Excerpt provided
The following column is the opinion and analysis of the writer:

It is abundantly clear that Americans are living in a country divided.

The recent election results, illustrated in many election maps used by the news media, mark our country in absolutes: blue and red with little or no nuance. President-elect Joseph Biden has many daunting tasks ahead of him, including reuniting a country torn by opinion and politics. Every one of us has responsibility to move beyond the polarization and fissures in our country now at the point of rupture, as if an earthquake has split our nation in half.

In his recent encyclical, Fratelli Tutti, Pope Francis offers some helpful guidance on how to move opposing forces to a new synthesis, a new level of understanding. In his document, Francis is calling the world to a new way of living. He cites the example of St. Francis of Assisi, who crossed over Crusader army lines at the siege of Damietta to meet Sultan Malik-el-Kamil in Egypt. His journey showed that overcoming barriers between peoples, cultures and religion was possible. That visit marked an effort to embrace everyone along the way, even people who thought, acted or felt differently than St. Francis did.

Recorded data

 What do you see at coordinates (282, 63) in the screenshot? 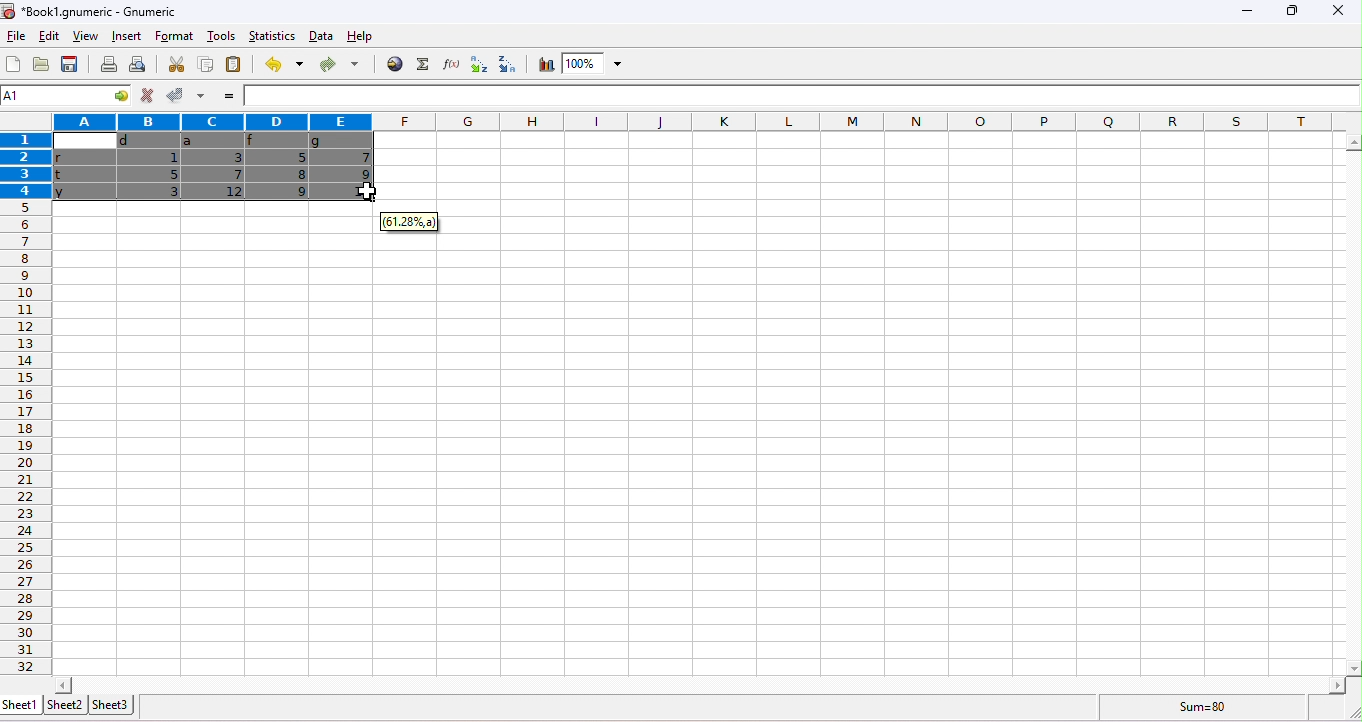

Written tasks
A. Name every person mentioned in the opinion column about a divided country.
B. Please carry on the opinion column about a divided country, picking up right after its final sentence.

Written answers
A.
- Joseph Biden
- Pope Francis
- St. Francis of Assisi
- Sultan Malik-el-Kamil

B.
Pope Francis worries that leaders and the people of many areas of the world have lost the ability to sit down and listen to one another. Today we in the United States have become a deaf world uninterested or unable to hear what is in the heart of our own people, and in the hearts of other countries’ people. Clearly, there is a need for us to engage in dialogue in “relaxed conversation or in passionate debate.”

Much that is happening in the media and social networks involves parallel monologues that reinforce individual or group positions. Too often we all are dismissing those with another view as “deplorables” or “extremists,” and instead fail to see that the other views may have legitimate convictions and concerns that need to be heard and understood.

With Fratelli Tutti, published last month, the pope is calling us to a culture of dialogue and encounter to help us rise above our differences and divisions. He presents a principle that unity is greater than conflict — he addressed this in his presentation to the United States Congress during his Sept. 24, 2015, visit to the U.S. Francis knew of our political divisions at that time. In his encyclical, he writes of looking for unity, “This means not an absorption of one into the other but rather a resolution which takes place on a higher plane and preserves what is valid and useful on both sides.”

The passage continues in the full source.